Drugi wątek to perypetie Tytusa, który pracuje, jako pomocnik w tatrze, później próbuje sił we własnym biznesie, aż w końcu w obliczu bankructwa i głodu zaciąga się do legionów rzymskich, aby służyć ojczyźnie.
W trzecim wątku poznajemy Hannibala, młodego Kartagińczyka, przywódcę, który walczy z wojskami rzymskimi. I to w sposób jak najbardziej przemyślany i skuteczny.
„Africanus. Syn konsula” to powieść historyczna. Rzymianie walczą w niej z wojskami kartagińskimi o nowe terytoria. Starają się też z całych sił bronić już zdobytych ziem.

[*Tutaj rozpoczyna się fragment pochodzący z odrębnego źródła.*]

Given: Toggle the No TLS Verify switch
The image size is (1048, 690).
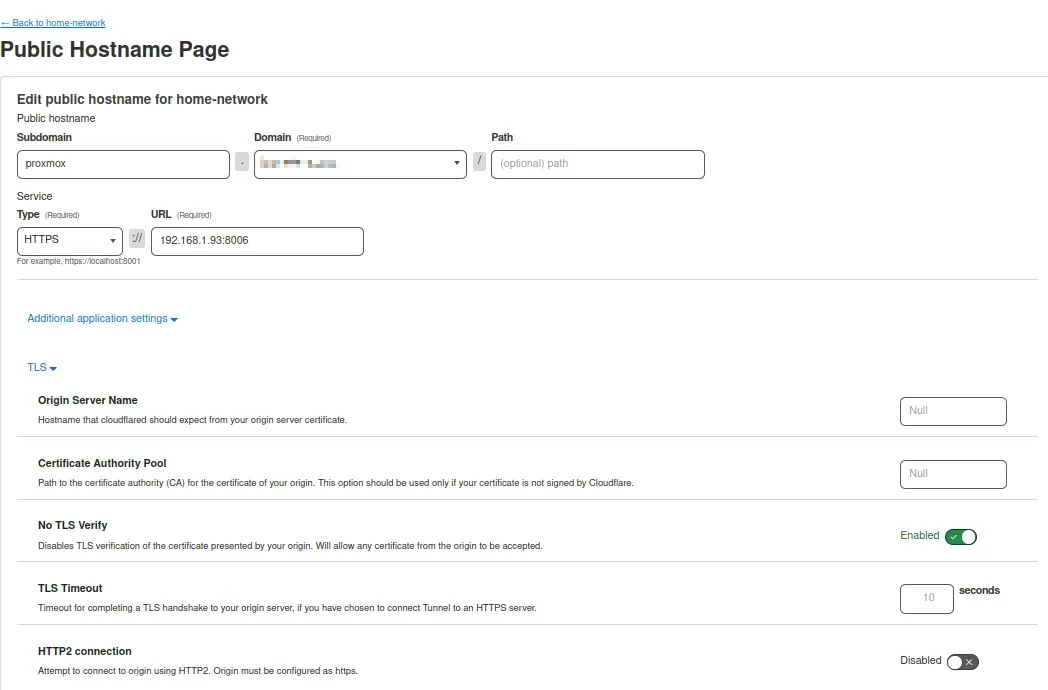Looking at the screenshot, I should (960, 537).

Między opowieści o bitwach wplecione jest życie codzienne konsula Publiusza Korneliusza Scypiona. To jak wychowuje synów Publiusza i Lucjusza na wojowników, jak wprowadzani są oni w meandry seksualności. Jest też rzecz o miłości.
Przyznam, że niektóre opisy bitew omijałam. Trochę mało mi było właśnie tego życia codziennego. W zwiastunie książki czytałam, że ukazane są w niej obyczaje podczas pogrzebu i ślubu. Czytałam Africanusa dość uważnie, ale niczego takiego tam nie znalazłam. A szkoda.
„Africanus. Syn konsula” to książka o wielkiej pasji, jaką jest walka, o miłości i tęsknocie. O zawiści i gniewie a także o chęci szkodzenia drugiemu.
Książka ta jest jak najbardziej godna polecenia. Z pewnością spodoba się pasjonatom gier komputerowych, którzy będą mogli przeczytać o prawdziwych bitwach.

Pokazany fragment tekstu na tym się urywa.